In response to Mr Armstrong's enquiry: Henri-Jacques Stiker is an elderly
French philosopher who wrote his book "Corps infirmes et sociétés" (Paris,
Aubier Montaigne) in 1982, at a time when "Disability Studies" in the
anglophone world was in its infancy or merely embryonic. Stiker's passage
on the myth of Oedipus (pp. 60-72, notes on pp. 227-228) cites work by
Delcourt, Lévi-Strauss, R. Giraud, and J.P. Vernant, and mentions Barthes.
None of these, by any stretch of the imagination, was engaged
in "Disability Studies" as currently understood, though Marie Delcourt
wrote at least two monographs in which the travails and infirmities of
Oedipus were closely scrutinised, and Lévi-Strauss had a go at all manner
of subjects and had a lot of fun doing it.

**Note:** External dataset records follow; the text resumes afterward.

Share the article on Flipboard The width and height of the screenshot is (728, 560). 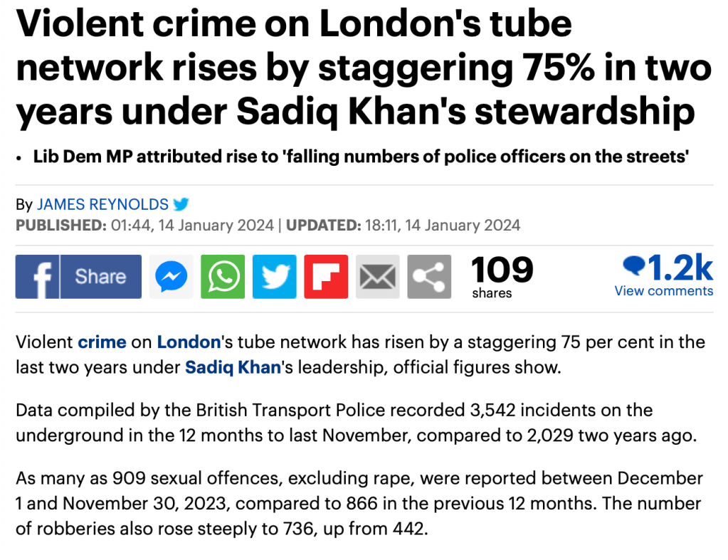326,276
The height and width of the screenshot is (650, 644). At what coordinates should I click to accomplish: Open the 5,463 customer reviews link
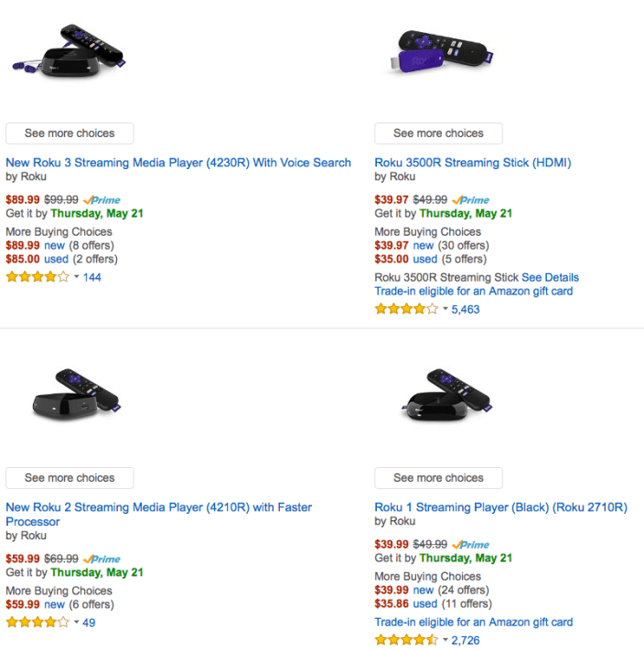pyautogui.click(x=466, y=309)
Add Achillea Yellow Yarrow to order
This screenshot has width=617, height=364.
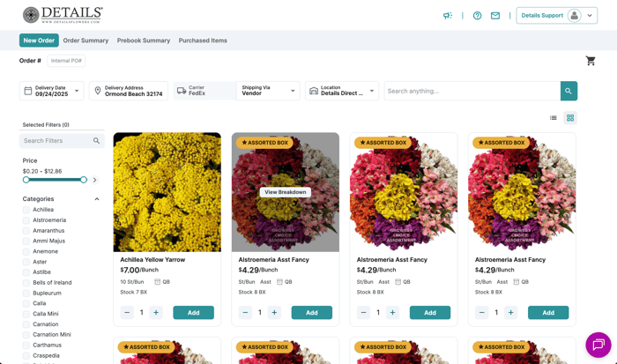coord(193,313)
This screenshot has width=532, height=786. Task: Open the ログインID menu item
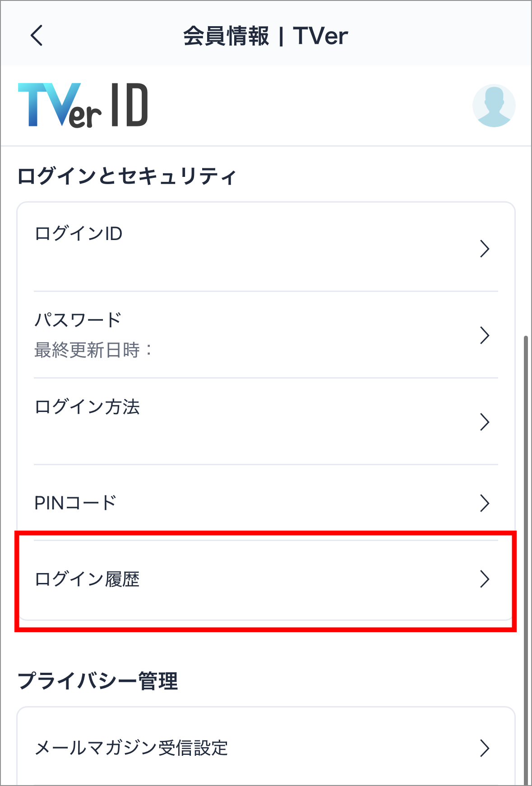click(x=266, y=249)
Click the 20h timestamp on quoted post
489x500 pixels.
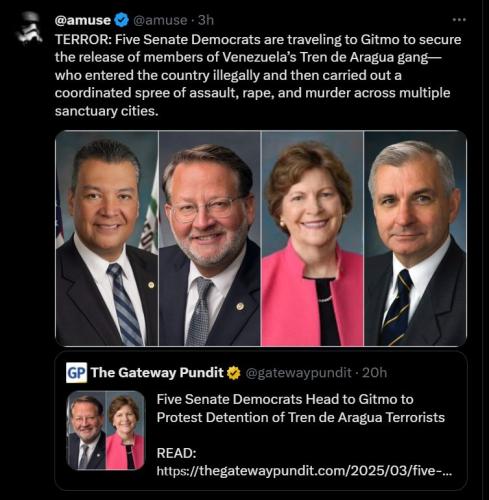(374, 372)
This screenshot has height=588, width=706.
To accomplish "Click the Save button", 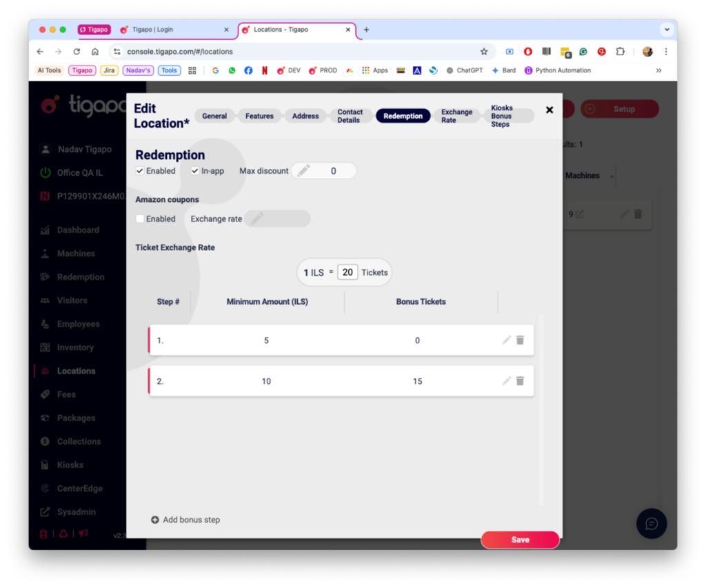I will tap(520, 540).
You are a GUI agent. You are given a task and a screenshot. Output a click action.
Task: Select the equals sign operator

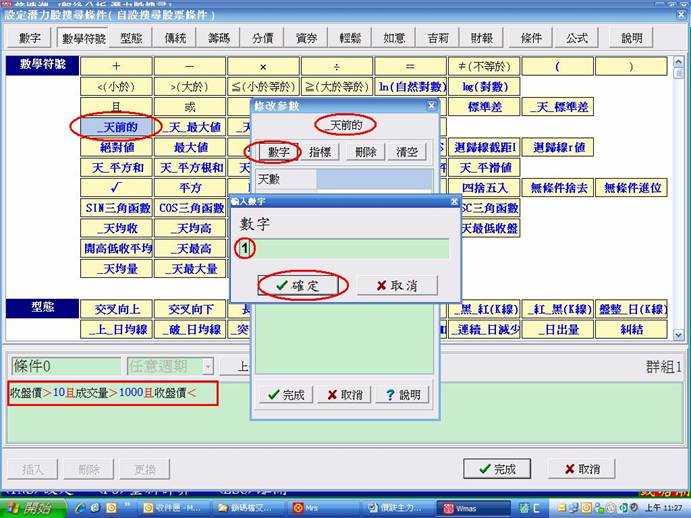coord(409,66)
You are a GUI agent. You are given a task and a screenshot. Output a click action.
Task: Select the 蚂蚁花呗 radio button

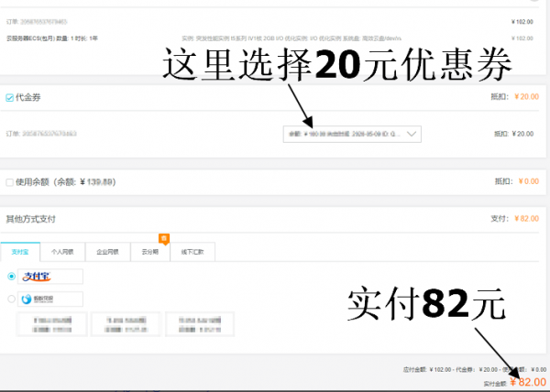(x=11, y=299)
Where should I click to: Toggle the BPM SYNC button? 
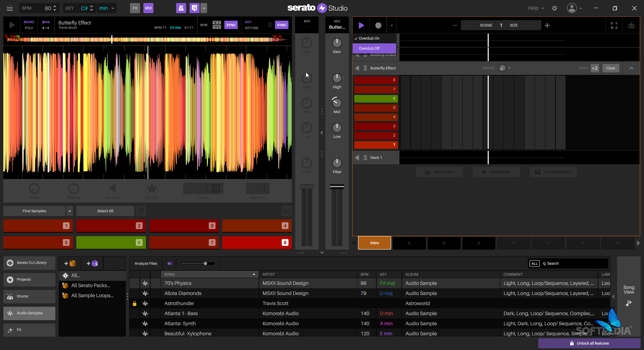[231, 25]
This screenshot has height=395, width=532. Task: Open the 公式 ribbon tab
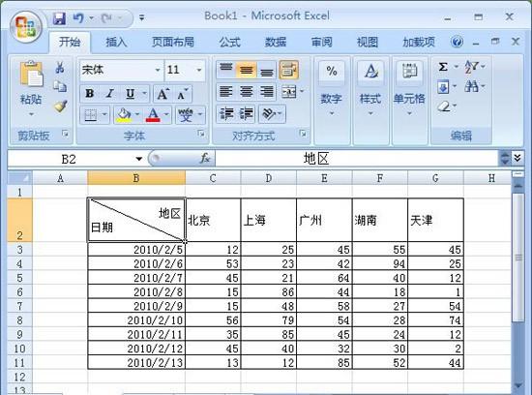[x=229, y=43]
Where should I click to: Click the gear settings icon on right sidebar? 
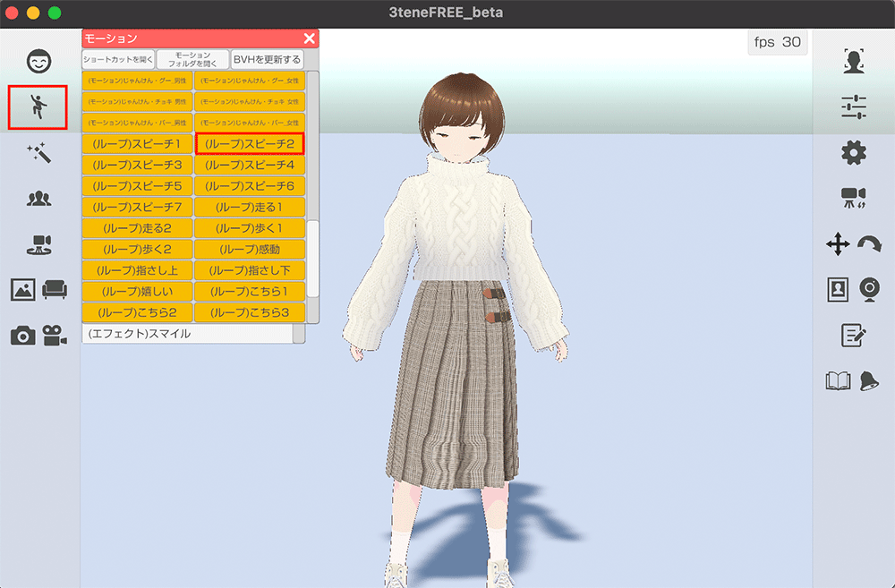[853, 151]
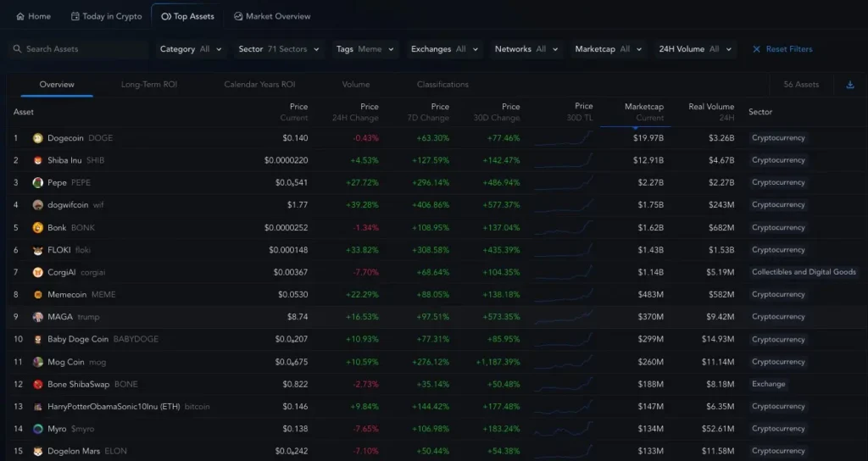Expand the Exchanges filter dropdown
The width and height of the screenshot is (868, 461).
point(445,49)
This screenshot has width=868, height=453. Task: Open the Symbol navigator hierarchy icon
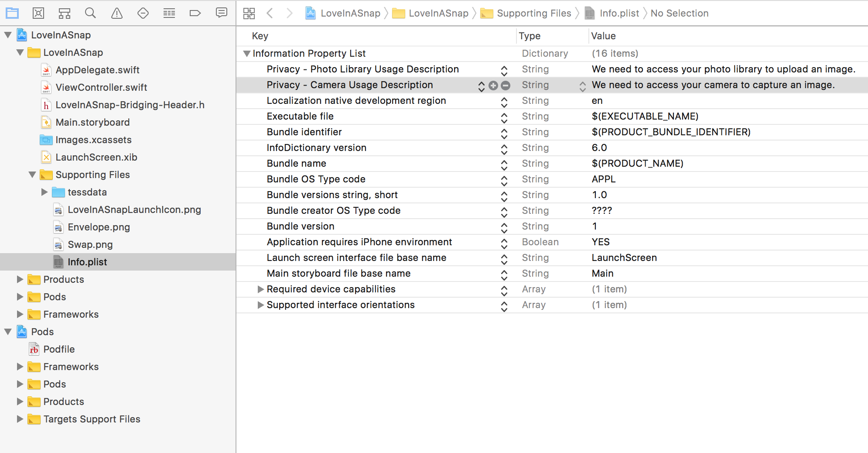(x=65, y=13)
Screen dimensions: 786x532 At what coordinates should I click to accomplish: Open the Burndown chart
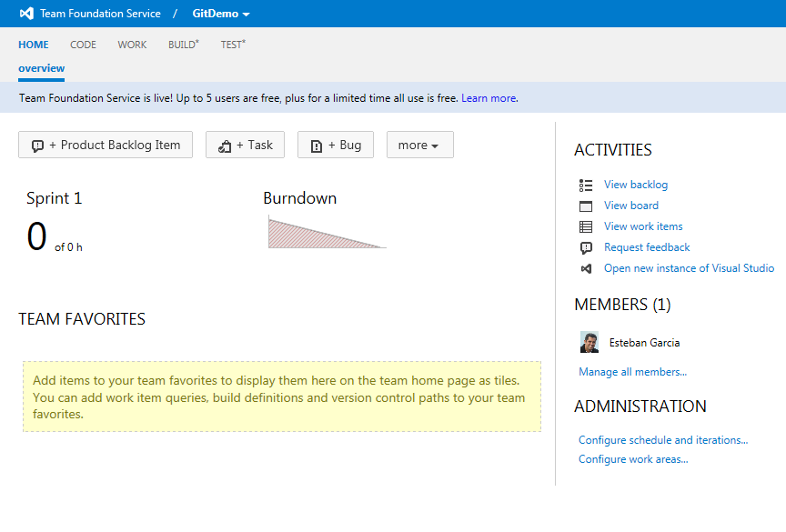tap(327, 232)
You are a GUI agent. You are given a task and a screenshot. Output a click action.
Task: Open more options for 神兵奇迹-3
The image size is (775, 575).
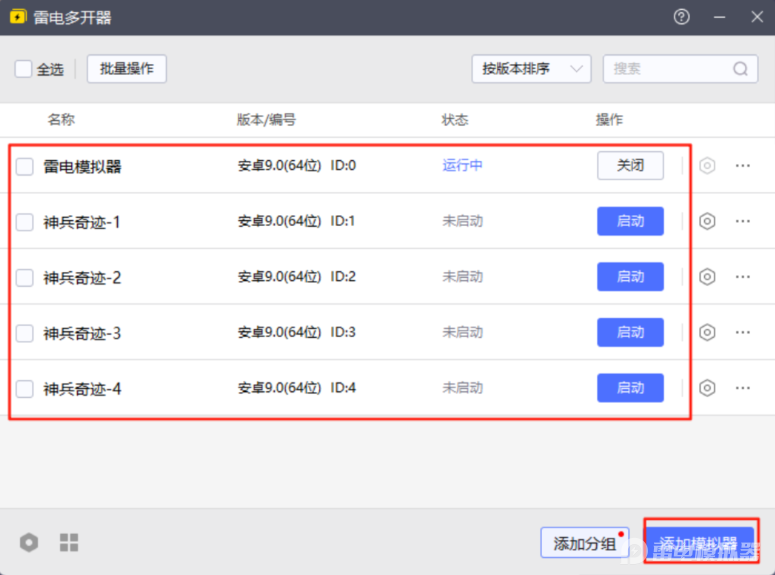tap(742, 332)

When a new edition of Stiker's book came out in English in 1997, as "A
History of Disability", the myth of Oedipus occupied pp. 47-59, notes on
pp. 212. The same French authors are cited, plus Nicole Belmont, and the
Gospel of Mark (in the Christian scriptures). No anglophone "disability
studies" work is cited. However, in a chapter in 1999, (in Holzer, Vreede
& Weigt, "Disability in Different Cultures", Bielefeld, Transcript, pp. 352-
80), Stiker does take notice of "a school of thought established at
universities in Great Britain, thanks to disabled researchers and teachers
who publish a great deal, and also put out the journal 'Disability and
Society'." He examines this briefly and not unsympathetically, but
concludes on p. 371 by warning "my British friends", that their theorising
comes at the end of a century-long process that is just about ready to
disappear up its own backside - (but he expresses this more elegantly,
being a French philosopher and a person of great charm and wit).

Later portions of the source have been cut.